Join Monika Wahi for an in-depth discussion in this video Beginning Model 3, part of Healthcare Analytics: Regression in R.
- [Instructor] This movie will describe how we begin to use the forward stepwise modeling process to make Model 3. In this movie, I'll first start with a little review. I'll review our model specifications for Models 1, 2 and 3. I'll also review how the forward stepwise modeling process goes. And I'll review our approach to making decisions about what covariates to keep and which to discard as we proceed through that process. Then we'll begin our modeling. I brought back the slide from an earlier movie just to remind you what we are doing.
Our goal is to develop Model 3, the fully adjusted model. This will include all covariates that survive our forward stepwise modeling process. In the prerequisite course, we made all our candidate confounding variables. Our goal with our modeling process for Model 3 is to see which of those variables should be included in our final model. You've seen this slide before too. You'll notice I put done after the first two lines, as we did those. We already ran Model 1 and Model 2 and recorded the results on our metadata.

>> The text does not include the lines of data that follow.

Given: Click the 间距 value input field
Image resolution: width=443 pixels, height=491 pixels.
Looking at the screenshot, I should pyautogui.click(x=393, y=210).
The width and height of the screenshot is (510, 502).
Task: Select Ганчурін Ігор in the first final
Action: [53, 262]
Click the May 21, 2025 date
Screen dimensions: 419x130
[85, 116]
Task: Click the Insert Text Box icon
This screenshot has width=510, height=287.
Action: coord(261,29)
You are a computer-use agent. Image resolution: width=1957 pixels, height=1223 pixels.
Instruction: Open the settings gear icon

Now you will see us making Model 3. Our first step will be to figure out what model to start with. I would recommend starting with Model 2 but just removing the covariates that were not significant. Remember how male and some of the age variables were not significant. Also, drink monthly was not significant. So we can start by running a model with just those significant covariates. But then, after running that model, and documenting the results on our metadata table, we have to decide what do we add next? I'm usually guided by my data dictionary or my completed table one.

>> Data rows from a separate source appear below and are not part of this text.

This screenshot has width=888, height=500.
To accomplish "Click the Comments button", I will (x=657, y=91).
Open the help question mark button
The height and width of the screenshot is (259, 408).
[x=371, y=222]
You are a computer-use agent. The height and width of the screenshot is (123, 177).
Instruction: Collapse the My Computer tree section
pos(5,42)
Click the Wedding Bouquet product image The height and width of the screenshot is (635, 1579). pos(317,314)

Let's look at those. See the variables we made here? For example, we have smoker. That's a variable we could try next. We could also try hispanic or a set of race variables. Maybe a more organized way to go about it is to refer to your completed table one, as we made in the last course. Let's review that. Table one will list the same confounders as the data dictionary, just in a different format. And also you can look at the results in table one to guide you.
The point is that whatever you choose to add next, you will make another model, run it, and look at the results. Then you'll document those results on the metadata table. Then of course you ponder what do I do next? Do I take out something I just added? Do I add another covariate? The rule is you have to keep the exposure in, but you want to remove the nonsignificant covariates. But it's your call, you can keep nonsignificant covariates if they are on the line. Let's walk through that process.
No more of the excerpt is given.